Oh, oh, but, if a nation doesn’t have an army to defend it, a quarter-of-a-million foreign invaders could just walk into the country with impunity every month!
The scale of America’s global humiliation is so total that I see my friends at Fox News cannot even bear to cover it. As I write, every other world network — the BBC, Deutsche Welle, France 24, not to mention the Chinese — is broadcasting the collapse of the American regime in real time; on Fox, meanwhile, they’re talking about the spending bill and the third Covid shot and the dead Haitians … as if the totality of the defeat is such that for once it cannot be fixed into the American right’s usual consolations (“well, this positions us pretty nicely for 2022”).
On the leftie side, of course, the court eunuchs have risen as one to protect the Dementia Kid, and are working as hurriedly as the Kabul document-shredders in an effort to figure out a way to blame it all on Trump.
Of course, retreating from Kabul is kind of a western military tradition:

Remnants of an Army (1879) by Elizabeth Butler portraying William Brydon arriving at the gates of Jalalabad as the only survivor of a 16,500 strong evacuation from Kabul in January 1842.
Public domain image via Wikimedia Commons.
The remnants of an army, Jellalabad (sic), January 13, 1842, better known as Remnants of an Army, is an 1879 oil-on-canvas painting by Elizabeth Thompson, Lady Butler. It depicts William Brydon, assistant surgeon in the Bengal Army, arriving at the gates of Jalalabad in January 1842. The walls of Jalalabad loom over a desolate plain and riders from the garrison gallop from the gate to reach the solitary figure bringing the first word of the fate of the “Army of Afghanistan”.

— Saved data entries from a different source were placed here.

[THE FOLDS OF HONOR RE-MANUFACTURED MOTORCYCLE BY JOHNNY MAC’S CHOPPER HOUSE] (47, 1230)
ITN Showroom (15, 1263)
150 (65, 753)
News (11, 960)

Supposedly Brydon was the last survivor of the approximately 16,000 soldiers and camp followers from the 1842 retreat from Kabul in the First Anglo-Afghan War, and is shown toiling the last few miles to safety on an exhausted and dying horse. In fact a few other stragglers from the Army eventually arrived, and larger numbers were eventually released or rescued after spending time as captives of Afghan forces.